Use all available threads for polling the cq to increase the maximum
message rate. Even when posting a single wqe in the wave, use all
available theads for polling the cq to reserve space in the sq.
Changes were needed in the rocshmem abstraction to avoid disabling gpu
threads, like taking turns or using only the first thread in a wave or
wavefront.
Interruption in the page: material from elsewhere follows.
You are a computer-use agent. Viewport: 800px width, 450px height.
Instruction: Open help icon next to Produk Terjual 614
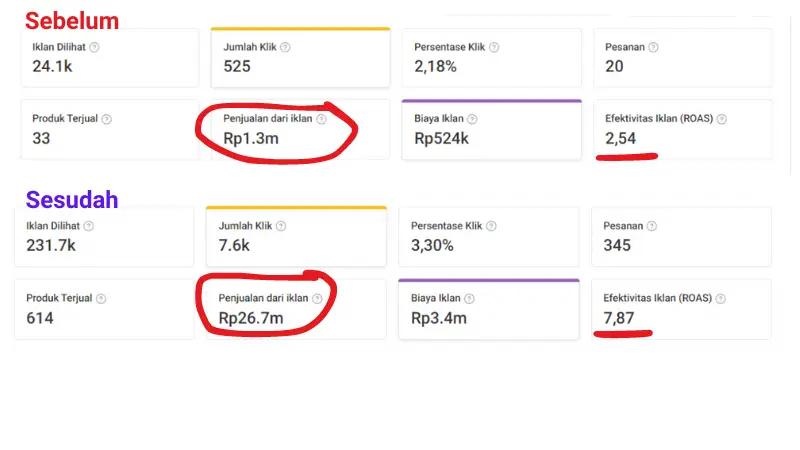(101, 298)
To avoid breaking other gda implementations, reimplement
turn-based or single thread strategy in post_wqe_rma_turn and
post_wqe_rma_single.
Signed-off-by: Allen Hubbe <allen.hubbe@amd.com>
* Update primitive tests for multi-workgroup support
* Update workgroup primitive tests for multi-workgroup support
* Update workfront primitive tests for multi-workgroup support
* Update team based primitive tests for multi-workgroup support
* Update RMA functional tests to capture timing after quiet call
- Modified RMA functional tests to record the time after a `quiet` call in thread, wavefront, and workgroup RMA calls.
* Improve error handling and memory management
- Replaced `cout` with `cerr` for improved error reporting.
- Ensured all allocated memory is freed when `rocshmem_malloc` fails.
* Update start time in primitive tests and latency calculations
- Modified primitive tests to capture the earliest start time.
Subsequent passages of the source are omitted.